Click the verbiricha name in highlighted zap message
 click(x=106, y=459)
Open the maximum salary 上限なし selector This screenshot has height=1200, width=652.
--
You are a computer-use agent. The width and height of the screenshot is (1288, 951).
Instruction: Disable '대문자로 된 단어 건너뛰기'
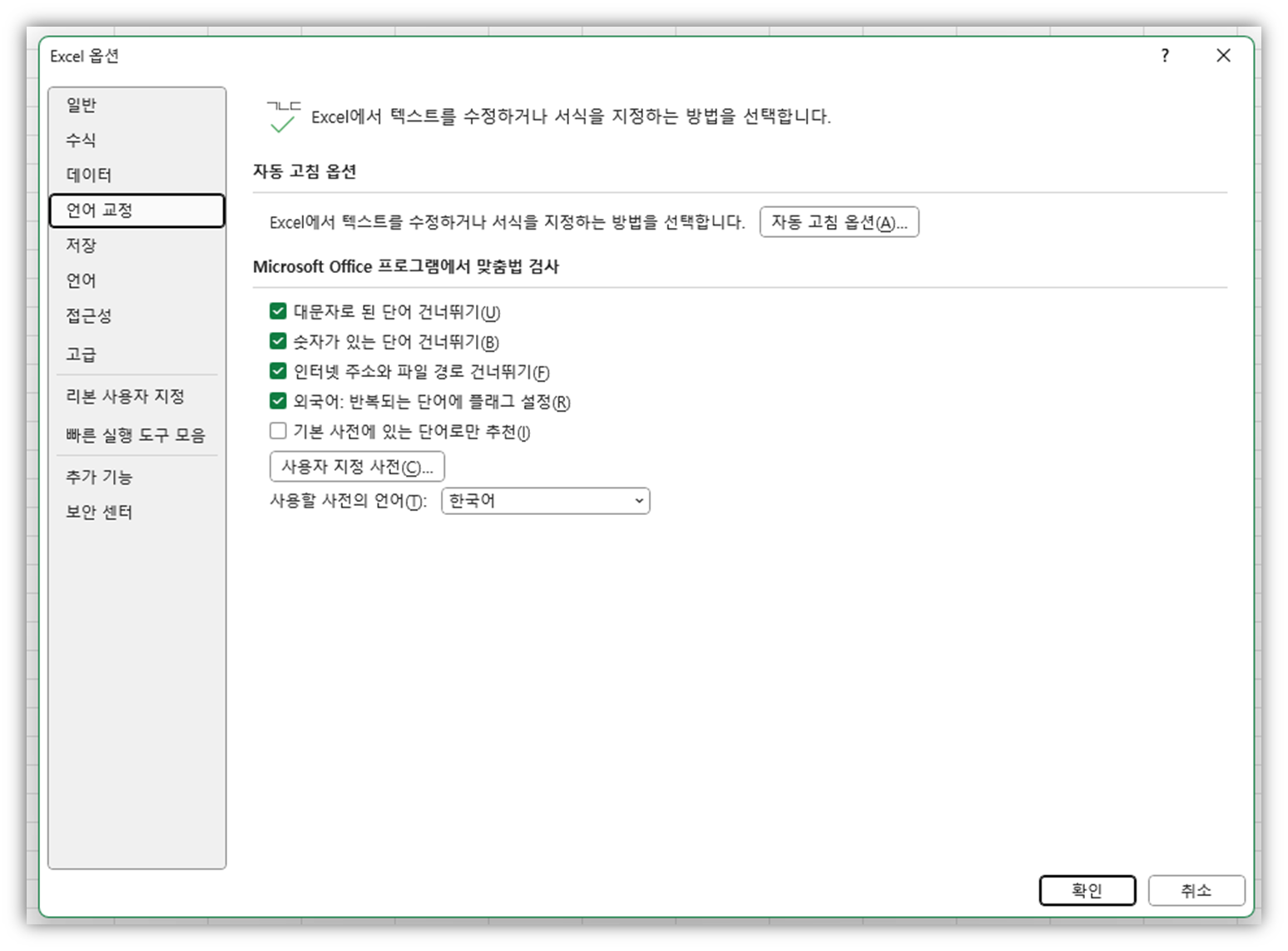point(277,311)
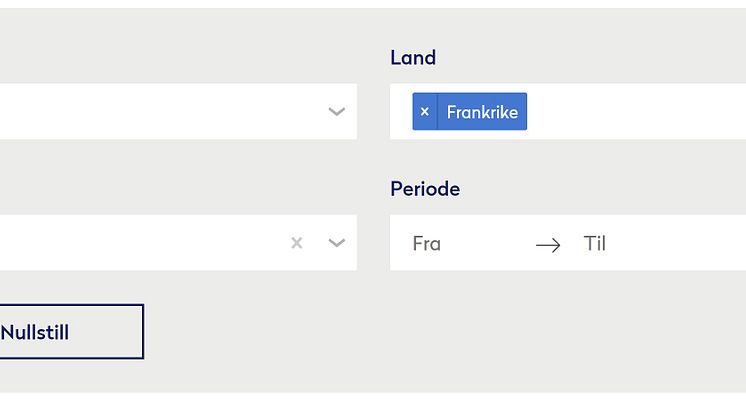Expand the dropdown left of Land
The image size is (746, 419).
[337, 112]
* * *
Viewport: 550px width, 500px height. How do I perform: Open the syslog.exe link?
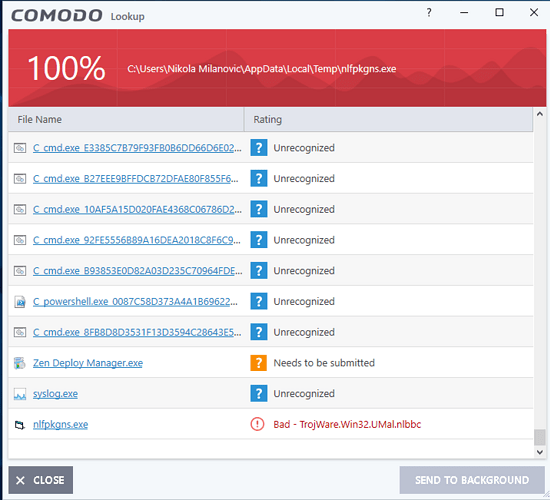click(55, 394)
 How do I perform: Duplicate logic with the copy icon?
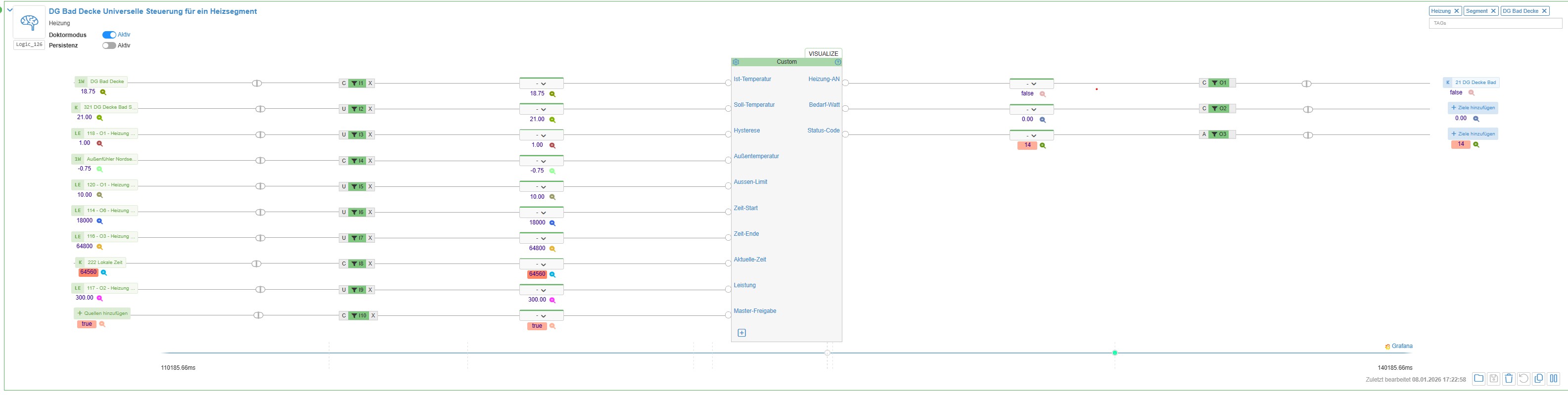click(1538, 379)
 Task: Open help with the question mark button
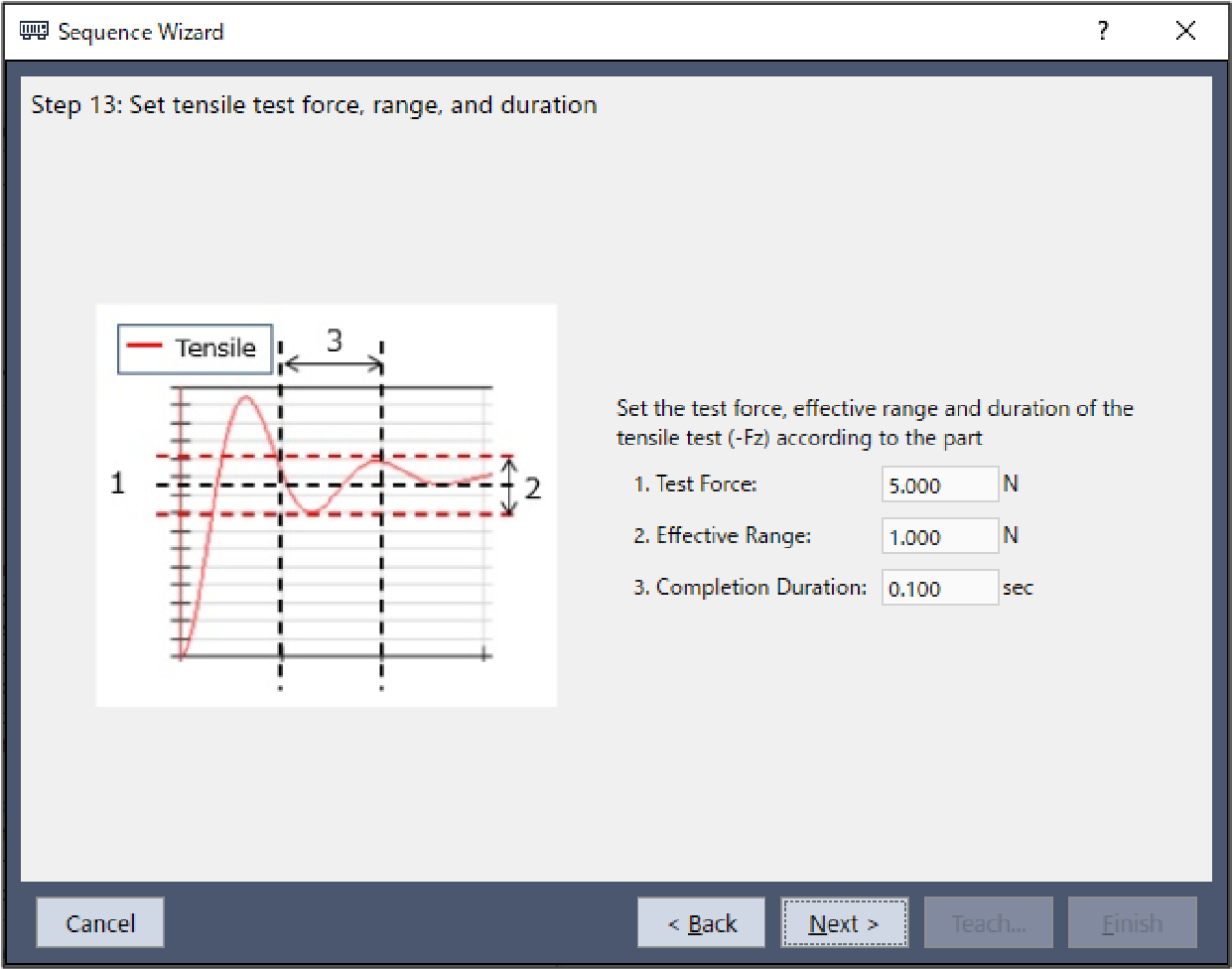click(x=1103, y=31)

◆ YOUR ASSIGNMENT: Copy task for the entries above: every line with the string "screenshot".

◆ SOLUTION:
Open the maximum salary 上限なし selector This screenshot has height=1200, width=652.
You are a computer-use agent. The width and height of the screenshot is (1288, 951).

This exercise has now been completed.